Чайная роза
Шрифт:
— Он был целью самой многочисленной в истории города охоты на человека и все же просочился сквозь сеть, — сказал Девлин. — Теперь он может быть где угодно. Во Франции. В Италии. Даже на полпути в Китай. Интересно, как он это сделал. Изменил внешность? Подделал документы? Похоже, этот малый — не дурак.

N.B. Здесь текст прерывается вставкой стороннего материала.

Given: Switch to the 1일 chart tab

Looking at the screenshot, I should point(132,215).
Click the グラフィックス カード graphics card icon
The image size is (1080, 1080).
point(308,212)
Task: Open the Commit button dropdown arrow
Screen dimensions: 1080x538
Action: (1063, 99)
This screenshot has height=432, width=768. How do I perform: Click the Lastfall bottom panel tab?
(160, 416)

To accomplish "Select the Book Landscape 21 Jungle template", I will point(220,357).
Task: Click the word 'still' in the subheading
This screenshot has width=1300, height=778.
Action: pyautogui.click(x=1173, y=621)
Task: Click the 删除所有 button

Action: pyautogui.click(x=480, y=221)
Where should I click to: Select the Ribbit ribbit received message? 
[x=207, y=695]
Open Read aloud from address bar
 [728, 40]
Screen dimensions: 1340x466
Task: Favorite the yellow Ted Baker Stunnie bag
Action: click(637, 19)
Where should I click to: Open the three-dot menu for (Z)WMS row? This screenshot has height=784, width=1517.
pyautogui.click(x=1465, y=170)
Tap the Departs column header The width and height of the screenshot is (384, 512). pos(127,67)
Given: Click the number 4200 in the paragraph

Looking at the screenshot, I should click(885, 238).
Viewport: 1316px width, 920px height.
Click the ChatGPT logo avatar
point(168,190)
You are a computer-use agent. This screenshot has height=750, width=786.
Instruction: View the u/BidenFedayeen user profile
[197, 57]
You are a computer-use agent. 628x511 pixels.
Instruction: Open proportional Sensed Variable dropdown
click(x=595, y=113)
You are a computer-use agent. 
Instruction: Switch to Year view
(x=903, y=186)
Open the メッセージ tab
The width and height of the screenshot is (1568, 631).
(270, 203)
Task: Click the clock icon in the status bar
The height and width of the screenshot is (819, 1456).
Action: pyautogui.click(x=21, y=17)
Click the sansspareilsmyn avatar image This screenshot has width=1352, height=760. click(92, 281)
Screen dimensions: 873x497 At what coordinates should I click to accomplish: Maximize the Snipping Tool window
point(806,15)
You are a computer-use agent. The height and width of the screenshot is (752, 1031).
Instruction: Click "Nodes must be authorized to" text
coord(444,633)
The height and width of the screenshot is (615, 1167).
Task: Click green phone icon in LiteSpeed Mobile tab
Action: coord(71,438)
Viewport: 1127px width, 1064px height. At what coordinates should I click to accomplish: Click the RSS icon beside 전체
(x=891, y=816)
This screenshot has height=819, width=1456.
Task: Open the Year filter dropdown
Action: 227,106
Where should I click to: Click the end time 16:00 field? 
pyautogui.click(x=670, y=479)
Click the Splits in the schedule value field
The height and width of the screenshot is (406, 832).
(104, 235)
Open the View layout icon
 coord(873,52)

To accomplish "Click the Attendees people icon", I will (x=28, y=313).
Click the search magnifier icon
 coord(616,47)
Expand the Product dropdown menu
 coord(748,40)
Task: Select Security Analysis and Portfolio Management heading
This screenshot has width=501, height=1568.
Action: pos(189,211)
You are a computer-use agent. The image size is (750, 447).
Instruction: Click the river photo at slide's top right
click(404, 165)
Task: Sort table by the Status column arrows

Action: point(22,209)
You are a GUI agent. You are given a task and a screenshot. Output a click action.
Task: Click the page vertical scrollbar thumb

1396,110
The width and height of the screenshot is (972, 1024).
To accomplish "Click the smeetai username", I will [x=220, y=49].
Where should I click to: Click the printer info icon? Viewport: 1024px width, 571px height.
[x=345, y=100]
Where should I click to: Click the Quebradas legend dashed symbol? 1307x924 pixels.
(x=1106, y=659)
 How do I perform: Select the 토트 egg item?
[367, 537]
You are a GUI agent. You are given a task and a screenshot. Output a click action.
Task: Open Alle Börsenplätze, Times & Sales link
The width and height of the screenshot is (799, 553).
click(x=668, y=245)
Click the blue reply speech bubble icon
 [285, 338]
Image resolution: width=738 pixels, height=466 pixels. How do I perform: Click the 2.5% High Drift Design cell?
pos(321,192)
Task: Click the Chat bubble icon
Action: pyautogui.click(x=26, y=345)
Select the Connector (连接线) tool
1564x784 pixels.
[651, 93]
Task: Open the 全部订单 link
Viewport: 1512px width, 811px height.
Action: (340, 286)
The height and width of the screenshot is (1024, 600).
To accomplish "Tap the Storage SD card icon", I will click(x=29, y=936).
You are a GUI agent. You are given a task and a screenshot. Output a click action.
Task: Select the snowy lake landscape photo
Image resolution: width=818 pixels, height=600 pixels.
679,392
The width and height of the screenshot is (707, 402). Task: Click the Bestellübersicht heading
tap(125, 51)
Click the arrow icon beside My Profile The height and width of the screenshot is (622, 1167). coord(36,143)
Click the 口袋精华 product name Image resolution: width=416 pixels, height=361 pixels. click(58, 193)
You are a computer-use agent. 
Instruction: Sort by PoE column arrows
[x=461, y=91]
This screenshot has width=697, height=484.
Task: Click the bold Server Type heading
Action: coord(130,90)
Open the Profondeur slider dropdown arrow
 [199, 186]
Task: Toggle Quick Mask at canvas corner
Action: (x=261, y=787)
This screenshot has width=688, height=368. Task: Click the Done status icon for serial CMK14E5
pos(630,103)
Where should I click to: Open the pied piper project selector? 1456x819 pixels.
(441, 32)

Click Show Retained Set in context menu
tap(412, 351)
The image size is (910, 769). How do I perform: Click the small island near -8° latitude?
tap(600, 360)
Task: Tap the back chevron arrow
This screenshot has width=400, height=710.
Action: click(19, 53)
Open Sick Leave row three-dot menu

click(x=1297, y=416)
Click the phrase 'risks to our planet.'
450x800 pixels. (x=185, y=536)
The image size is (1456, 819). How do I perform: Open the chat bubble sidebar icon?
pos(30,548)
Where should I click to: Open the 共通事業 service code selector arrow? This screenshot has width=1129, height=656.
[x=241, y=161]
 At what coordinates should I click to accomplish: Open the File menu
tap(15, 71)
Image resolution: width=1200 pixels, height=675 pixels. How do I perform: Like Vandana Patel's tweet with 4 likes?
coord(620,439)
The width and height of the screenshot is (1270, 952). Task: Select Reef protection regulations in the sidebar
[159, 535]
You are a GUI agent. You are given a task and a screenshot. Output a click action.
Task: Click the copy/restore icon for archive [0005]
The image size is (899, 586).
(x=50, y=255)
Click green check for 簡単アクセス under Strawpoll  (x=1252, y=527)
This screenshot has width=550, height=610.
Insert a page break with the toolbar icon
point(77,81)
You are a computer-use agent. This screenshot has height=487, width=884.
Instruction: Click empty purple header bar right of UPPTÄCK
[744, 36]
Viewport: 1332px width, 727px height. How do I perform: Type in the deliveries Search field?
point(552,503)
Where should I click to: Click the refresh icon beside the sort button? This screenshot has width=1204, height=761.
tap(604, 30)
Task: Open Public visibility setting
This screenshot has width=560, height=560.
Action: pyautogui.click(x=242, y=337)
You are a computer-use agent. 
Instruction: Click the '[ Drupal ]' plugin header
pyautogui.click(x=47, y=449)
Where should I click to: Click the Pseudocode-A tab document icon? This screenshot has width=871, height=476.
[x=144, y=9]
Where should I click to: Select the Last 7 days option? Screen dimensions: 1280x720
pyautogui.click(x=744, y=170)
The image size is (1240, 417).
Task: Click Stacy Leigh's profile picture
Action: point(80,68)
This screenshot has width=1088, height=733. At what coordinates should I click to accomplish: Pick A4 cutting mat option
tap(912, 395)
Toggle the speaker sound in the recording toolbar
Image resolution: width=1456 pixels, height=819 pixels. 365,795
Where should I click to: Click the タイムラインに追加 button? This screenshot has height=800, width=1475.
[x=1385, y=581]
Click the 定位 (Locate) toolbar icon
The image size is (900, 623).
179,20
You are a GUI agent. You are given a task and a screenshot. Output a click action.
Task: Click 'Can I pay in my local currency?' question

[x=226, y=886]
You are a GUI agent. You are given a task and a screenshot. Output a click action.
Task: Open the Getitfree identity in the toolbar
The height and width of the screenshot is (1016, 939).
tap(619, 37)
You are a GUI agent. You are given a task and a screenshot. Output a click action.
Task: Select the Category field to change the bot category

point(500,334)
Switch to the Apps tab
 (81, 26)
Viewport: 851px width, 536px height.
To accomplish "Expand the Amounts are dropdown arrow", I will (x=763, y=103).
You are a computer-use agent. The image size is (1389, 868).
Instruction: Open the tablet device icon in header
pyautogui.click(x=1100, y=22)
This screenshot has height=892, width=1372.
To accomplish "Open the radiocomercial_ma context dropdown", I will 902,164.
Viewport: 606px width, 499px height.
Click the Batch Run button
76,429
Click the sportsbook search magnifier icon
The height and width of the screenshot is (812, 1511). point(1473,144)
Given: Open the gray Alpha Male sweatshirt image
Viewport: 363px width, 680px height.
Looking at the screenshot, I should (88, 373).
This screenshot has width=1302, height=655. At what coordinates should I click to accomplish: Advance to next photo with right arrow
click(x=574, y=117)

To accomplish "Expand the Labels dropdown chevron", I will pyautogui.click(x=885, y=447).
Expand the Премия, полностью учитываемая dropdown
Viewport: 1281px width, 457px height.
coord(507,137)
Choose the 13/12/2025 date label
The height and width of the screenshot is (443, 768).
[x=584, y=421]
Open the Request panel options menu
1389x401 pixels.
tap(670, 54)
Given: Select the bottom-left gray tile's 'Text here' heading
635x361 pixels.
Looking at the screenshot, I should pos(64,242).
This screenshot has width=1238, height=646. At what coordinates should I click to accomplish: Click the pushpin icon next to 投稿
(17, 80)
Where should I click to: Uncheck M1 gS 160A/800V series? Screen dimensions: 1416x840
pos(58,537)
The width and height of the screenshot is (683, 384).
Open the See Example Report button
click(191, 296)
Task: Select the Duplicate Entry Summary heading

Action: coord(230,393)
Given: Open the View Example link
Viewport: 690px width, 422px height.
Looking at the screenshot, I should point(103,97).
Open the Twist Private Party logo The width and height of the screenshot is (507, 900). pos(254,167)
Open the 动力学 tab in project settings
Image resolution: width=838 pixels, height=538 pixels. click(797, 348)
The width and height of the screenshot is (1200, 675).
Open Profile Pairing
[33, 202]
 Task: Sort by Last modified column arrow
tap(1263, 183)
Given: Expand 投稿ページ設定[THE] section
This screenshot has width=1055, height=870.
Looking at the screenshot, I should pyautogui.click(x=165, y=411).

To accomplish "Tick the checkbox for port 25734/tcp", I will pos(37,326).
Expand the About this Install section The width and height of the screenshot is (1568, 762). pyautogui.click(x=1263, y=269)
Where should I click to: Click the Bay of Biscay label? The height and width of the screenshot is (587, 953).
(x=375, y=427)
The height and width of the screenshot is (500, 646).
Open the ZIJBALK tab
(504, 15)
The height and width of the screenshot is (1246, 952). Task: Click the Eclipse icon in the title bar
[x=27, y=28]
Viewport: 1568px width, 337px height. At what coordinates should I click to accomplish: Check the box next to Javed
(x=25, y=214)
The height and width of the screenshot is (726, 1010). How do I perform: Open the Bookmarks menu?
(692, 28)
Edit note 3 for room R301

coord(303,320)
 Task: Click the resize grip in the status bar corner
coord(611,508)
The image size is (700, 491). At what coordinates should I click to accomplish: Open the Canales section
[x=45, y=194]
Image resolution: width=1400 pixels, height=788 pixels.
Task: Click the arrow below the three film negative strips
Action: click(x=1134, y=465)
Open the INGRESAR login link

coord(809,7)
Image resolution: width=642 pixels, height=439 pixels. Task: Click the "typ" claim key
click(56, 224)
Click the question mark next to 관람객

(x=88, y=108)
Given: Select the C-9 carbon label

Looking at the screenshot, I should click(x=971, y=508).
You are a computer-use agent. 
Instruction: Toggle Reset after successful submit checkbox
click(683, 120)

— Да, не дурак, но он не на континенте, — ответил Родди. У него начало покалывать шею. Предплечья, И даже позвонки. Шестое чувство, притихшее после беседы с Дональдсоном, воскресло и теперь мстило ему.
— Не понял.
— Тут что-то не
— Думаешь, письмо — это уловка?
— Да. Он сообразил, что рано или поздно кто-то узнает о существовании Сары Бертт. Полиция или пресса. И позаботился, чтобы она показала им письмо. Это ложный след. Бертон внушил нам, что сбежал за границу, а сам остался в Лондоне. Был здесь все это время и выжидал. Проклятый зазнайка Дональдсон! Я знал, что Бертон не удрал. Знал, черт возьми!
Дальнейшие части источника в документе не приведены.